::: SOURCE DATA :::

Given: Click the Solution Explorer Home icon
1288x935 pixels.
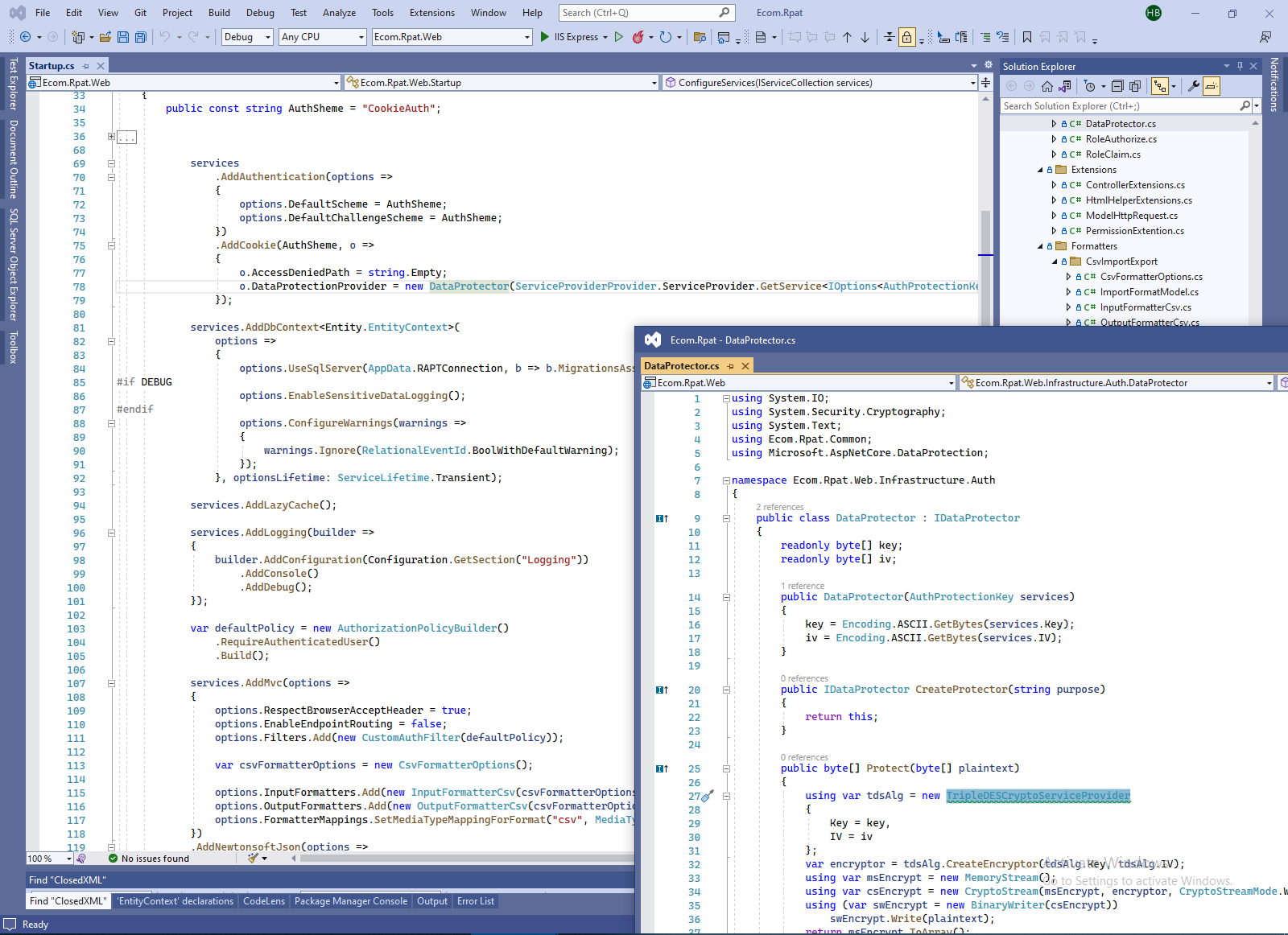Looking at the screenshot, I should coord(1047,86).
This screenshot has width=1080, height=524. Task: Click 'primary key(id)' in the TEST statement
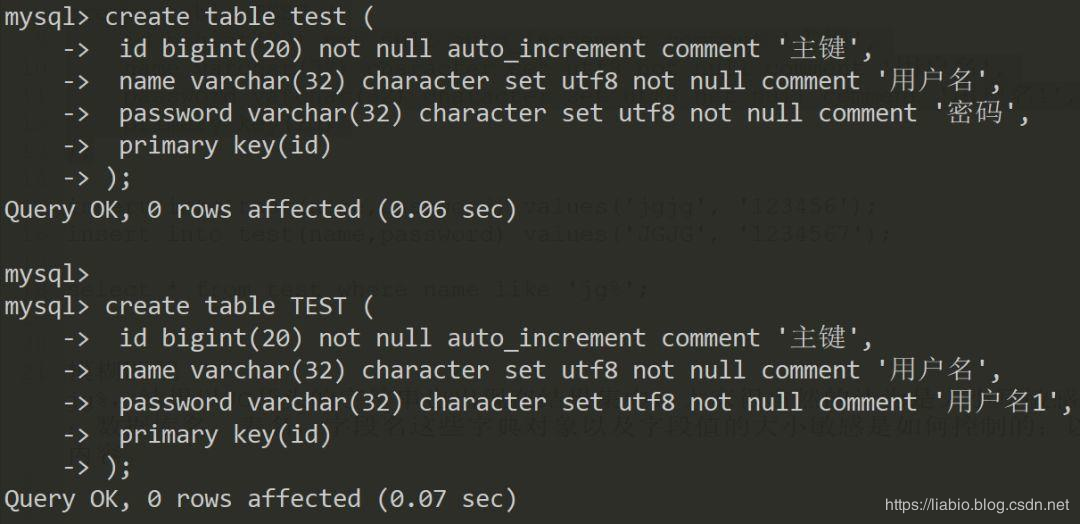(225, 434)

:::

→ **PROMPT**
The line containing "This screenshot has" and every line after it, through the end of the data, are to be output exactly. Omit the pictures.

→ **RESULT OF THIS EXERCISE**
This screenshot has width=1080, height=524. Task: Click 'primary key(id)' in the TEST statement
(225, 434)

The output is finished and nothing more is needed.